For over a year now, I’ve been working with Dagster as my orchestrator of choice. Originally making the joint decision with my team to migrate workflows from our initial Airflow MVP, slowly ramping up in the new system and uncovering much of its hidden power, and then moving to a new company, tasked with single-handedly building the entire end-to-end data infrastructure.
Having seen first hand the impact that Dagster had on my team’s productivity, while knowing the platform in the new company would require end-to-end lineage, I made a decision that back then seemed risky, but already paid off in unexpected ways: I bet on Software-Defined Assets as the core abstraction for the entire platform.
Dagster defines assets as “an object in persistent storage, such as a table, file, or persisted machine learning model. A software-defined asset is a Dagster object that couples an asset to the function and upstream assets that are used to produce its contents.”
Doesn’t sound revolutionary at first, but in reading between the lines, Dagster’s SDAs are subtly flipping data orchestration on its head: rather than chaining tasks into a pipeline that will generate a persistent object, using SDAs means declaring persistent objects, and letting the pipelines and tasks be created in the background.
At the end of the day, you might be writing slightly less code, but the biggest change is a philosophical one: the way you’re thinking about your work changes, and this mindset shift has made me exponentially better at my work.
As data engineers, we’re often involved in the nitty-gritty. On any given day, I might be managing VPCs, scaling clusters, upgrading packages, enhancing CI/CD processes, or writing pipelines. Data consumers, however, are many steps removed from all of this underlying complexity. Before Dagster, writing pipelines meant thinking in classic ETL/ELT terms: What needs to be extracted from what, transformed in what fashion, and how it should be exposed to the end users. It takes many steps to go from the raw source data to anything that might be consumed, no matter if my data customer was a data scientist, an analytics engineer, or a business user (or, in a team of one, myself a day later). An error occurring in any of these steps could (and likely would) affect the final downstream product, no matter how much or how little the consumer knows about it.
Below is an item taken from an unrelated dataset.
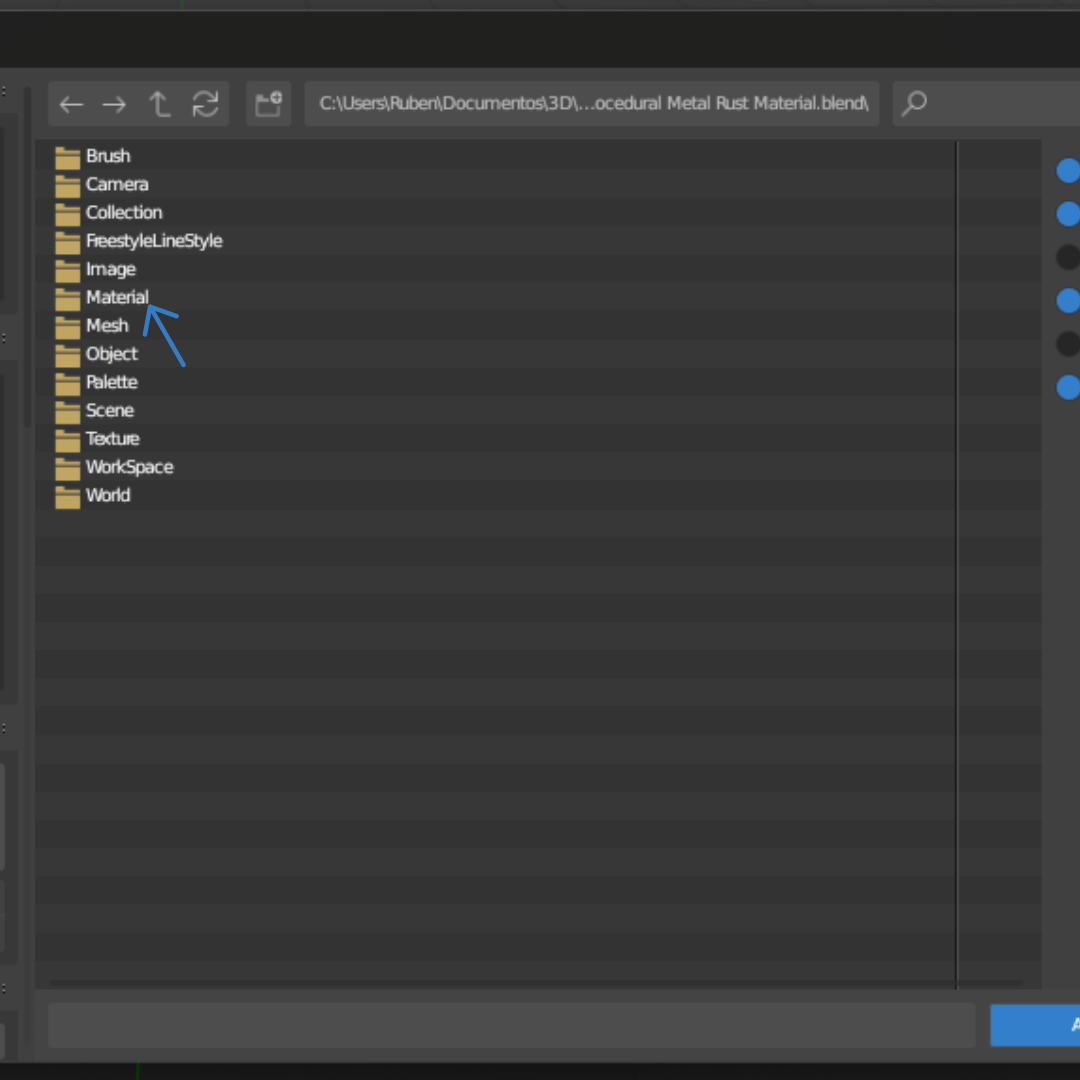1080x1080 pixels.
Task: Open the Texture folder
Action: 112,439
A new age in data engineering
What if, instead, we stopped thinking about pipelines, and started thinking about their outputs? What if we stopped discussing task chaining and started discussing physical objects? What if we could put ourselves in our users’ shoes without any mental gymnastics, not only during the 50 minute meeting, but could see our entire work through that lens?
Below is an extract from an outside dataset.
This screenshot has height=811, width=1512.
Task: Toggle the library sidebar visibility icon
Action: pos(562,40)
What if all of the complexity in chaining tasks was outsourced to a graph network, rather than having engineers try to fit a square peg into a round hole?
Imagine if, instead of frantically mapping tasks to data on-the-fly, we could have impromptu conversations with our data consumers and still leave them feeling understood, because the conversation reflects what we see in the codebase and GUI.
Data Engineering is a hard job. Through all the layoffs, there’s still plenty of roles to go around (at least in Germany, where I’m based) and companies struggling to fill them with good candidates. I’ve long said that the biggest difficulty in data is translating what is an inherently cultural challenge—filling gaps between siloed teams—into extremely technical solutions. The organizational impact of the best communicators with just enough engineering expertise will tower over the organizational impact of the best engineers with just enough communication skills.
But what if the tools we choose for our jobs can help oh-so-subtly nudge our view of the systems we’re constructing towards how our users see them?
What if developing a use case wasn’t about writing a new pipeline, creating tasks, and scheduling them with enough of a buffer to ensure that things always run smoothly? What if developing a use case could be about creating new physical objects? And what if these objects were clearly laid out and labeled in front of us, so we can always know what depends on what, and what impact an upstream change could have?
This might not help us write better code, but it surely would help us communicate better, and at the end of the day, that matters a whole lot more.